Le représentant Ro Khanna (Parti démocrate-Californie) lors d’une conférence de presse au Capitole, le 4 avril 2019. (Saul Loeb/AFP via Getty Images)

Si Ro Khanna était inquiet des implications de la censure quant au premier amendement, selon un sondage réalisé par NetChoice et mis en avant par Matt taibbi, les autres démocrates soutenaient globalement cette démarche.

Après que Matt Taibbi a publié son article, Ro Khanna a déclaré que la constitution américaine et le premier amendement étaient « sacrés » : « Donc j’ai soulevé ces préoccupations. »

La première partie de l’article de Matt Taibbi expose les rouages de la censure qui a permis à la direction de Twitter, majoritairement démocrate, de bloquer un scandale touchant au fils d’un candidat à la présidence.

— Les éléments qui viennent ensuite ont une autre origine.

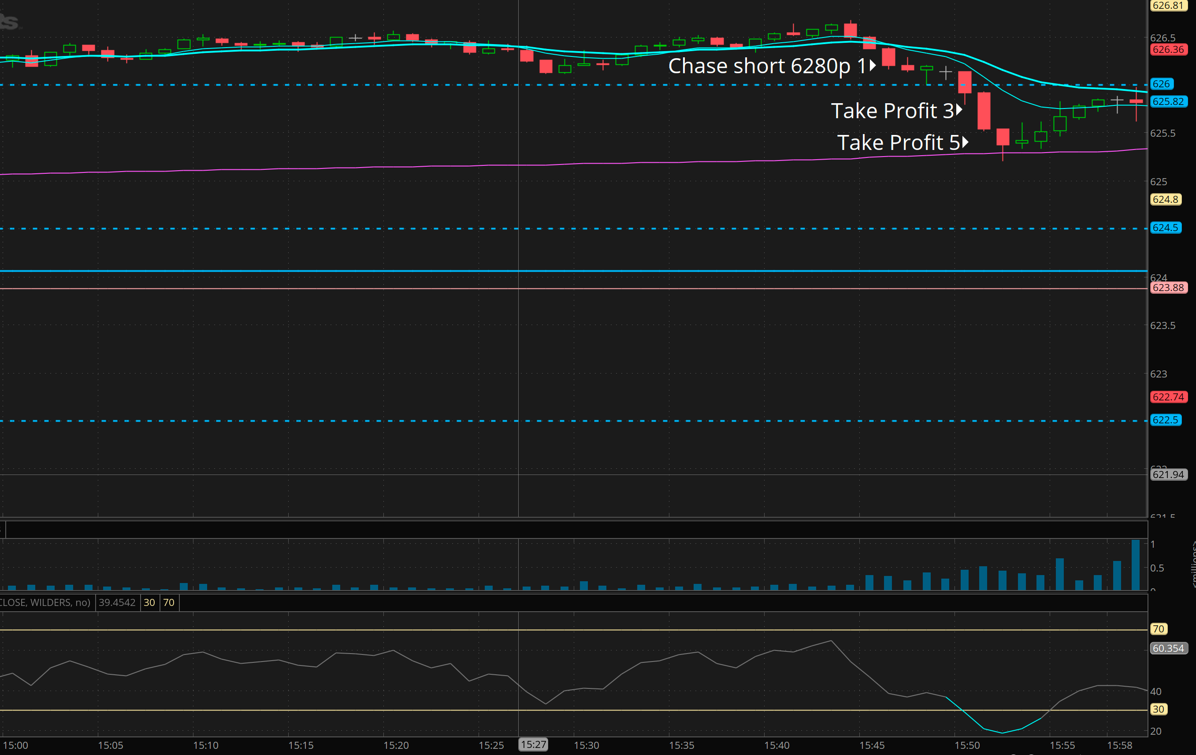Click the blue 625.82 price bubble
The height and width of the screenshot is (755, 1196).
click(1168, 101)
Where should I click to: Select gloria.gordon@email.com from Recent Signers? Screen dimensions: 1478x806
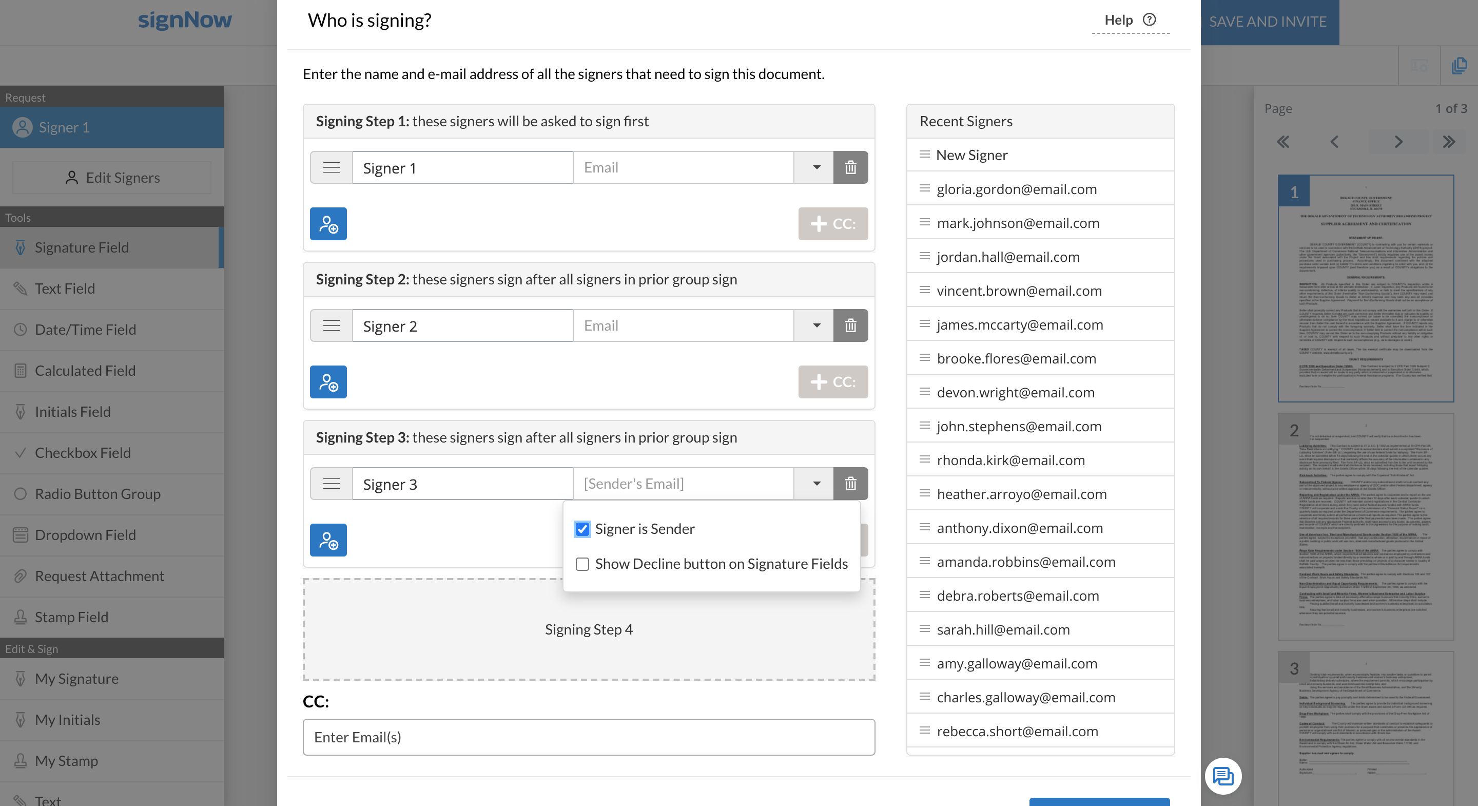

Matt Taibbi, qui écrit habituellement pour ses abonnés sur Substack, a décidé de présenté son article sous la forme d’une série de « tweets en direct », avec de nouveaux paragraphes publiés les uns après les autres pendant un certain temps vendredi soir.

Il y a « beaucoup plus à venir », a‑t‑il écrit et a promis des réponses aux questions brûlantes que de nombreuses personnalités, généralement conservatrices, ont soulevées sur des questions telles que « le shadow‑banning, le boosting, le nombre d’abonnés, le sort de divers comptes individuels, et plus encore ».

« Ces questions ne touchent pas que la droite », a‑t‑il précisé.

Elon Musk a annoncé qu’un deuxième « épisode » serait publié samedi.